A recent spotlight by the National Institute of Child Health and Human Development (NICHD) highlighted the first hormonal male birth control clinical trial to reach late phases.

The only male forms of birth control currently available are condoms and vasectomies. With a limited choice in male birth control, contraception typically falls on the child-bearing individual. This milestone development of hormonal male birth control potentially reaching phase III clinical trials may indicate a new era of contraceptives.

According to the CDC, approximately 45% of pregnancies in the United States are unplanned, disproportionately affecting people of color and lower socioeconomic backgrounds.

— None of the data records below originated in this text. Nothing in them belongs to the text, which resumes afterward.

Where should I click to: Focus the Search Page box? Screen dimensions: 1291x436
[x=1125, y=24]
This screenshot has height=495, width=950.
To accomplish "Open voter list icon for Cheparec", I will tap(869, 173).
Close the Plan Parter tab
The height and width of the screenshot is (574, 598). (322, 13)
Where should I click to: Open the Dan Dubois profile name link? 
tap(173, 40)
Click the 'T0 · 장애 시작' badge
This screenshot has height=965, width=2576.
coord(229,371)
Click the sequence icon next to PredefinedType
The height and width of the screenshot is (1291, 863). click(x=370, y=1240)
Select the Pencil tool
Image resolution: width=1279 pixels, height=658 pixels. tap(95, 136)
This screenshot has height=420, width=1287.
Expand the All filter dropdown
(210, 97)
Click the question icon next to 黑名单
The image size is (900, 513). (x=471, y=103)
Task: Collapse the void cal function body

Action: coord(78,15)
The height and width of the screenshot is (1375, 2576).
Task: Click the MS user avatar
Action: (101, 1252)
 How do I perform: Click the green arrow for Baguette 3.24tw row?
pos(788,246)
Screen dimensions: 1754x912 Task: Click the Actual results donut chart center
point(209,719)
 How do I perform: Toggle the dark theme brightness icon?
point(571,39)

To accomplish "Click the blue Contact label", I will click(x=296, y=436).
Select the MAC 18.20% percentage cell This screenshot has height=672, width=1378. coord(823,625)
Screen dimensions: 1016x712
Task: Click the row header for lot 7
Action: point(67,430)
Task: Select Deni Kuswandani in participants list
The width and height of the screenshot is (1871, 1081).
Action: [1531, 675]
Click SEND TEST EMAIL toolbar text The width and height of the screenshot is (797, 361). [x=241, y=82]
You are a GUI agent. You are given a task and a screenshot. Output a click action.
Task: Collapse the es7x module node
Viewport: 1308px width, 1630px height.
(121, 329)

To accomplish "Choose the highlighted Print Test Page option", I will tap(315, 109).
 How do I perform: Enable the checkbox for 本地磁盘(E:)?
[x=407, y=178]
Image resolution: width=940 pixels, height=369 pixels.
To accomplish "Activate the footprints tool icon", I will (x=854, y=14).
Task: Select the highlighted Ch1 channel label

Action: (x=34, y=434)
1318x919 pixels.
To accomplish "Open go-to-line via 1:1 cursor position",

“An unintended pregnancy is a risk factor for poor maternal mental health, including perinatal depression, stress, and lower levels of psychological well-being and life satisfaction. An unintended pregnancy increases the risk of maternal depression and parenting stress,” stated researchers in a BMC article.

The NICHD spotlight outlines the current success of the clinical trial on NES/T (Nestorone/Testosterone), a transdermal male contraceptive gel. It is applied on the shoulder blades to inhibit sperm production.

Currently, this trial is in phase IIb. The gel contains Nestorone, which lowers sperm production from 15 to 200 million sperm per milliliter to less than 1 million sperm per milliliter. Synthetic testosterone is also added to the gel to maintain sex drive and function.

Based on data from the spotlight, “Nestorone alone would not make a great male contraceptive because inhibiting testosterone production in the testes also lowers testosterone in the blood, which would reduce libido, sexual function, and other testosterone-dependent activities.”

Individually, the two components of this product have been approved and widely used. Nestorone also inhibits ovulation and is currently used in the hormonal vaginal ring. Today, many men already use gels containing synthetic testosterone as a hormone replacement, such as Androgel and Testin.

“The results have been much better than we expected, and we’re very excited. The efficacy rate appears better than ‘the pill’ and, so far, seems on par with long-acting reversible contraceptives for women,” said Diana Blithe, PhD, chief of NICHD’s Contraceptive Development Program, in the spotlight.

As the clinical trials progress, providers and patients will await these results. Adding another male birth control option may help minimize the risk of unintending pregnancy. Additionally, as the climate surrounding contraception remains unsteady due to political changes, an increase in family planning options and accessibility may provide comfort to anyone able to get pregnant.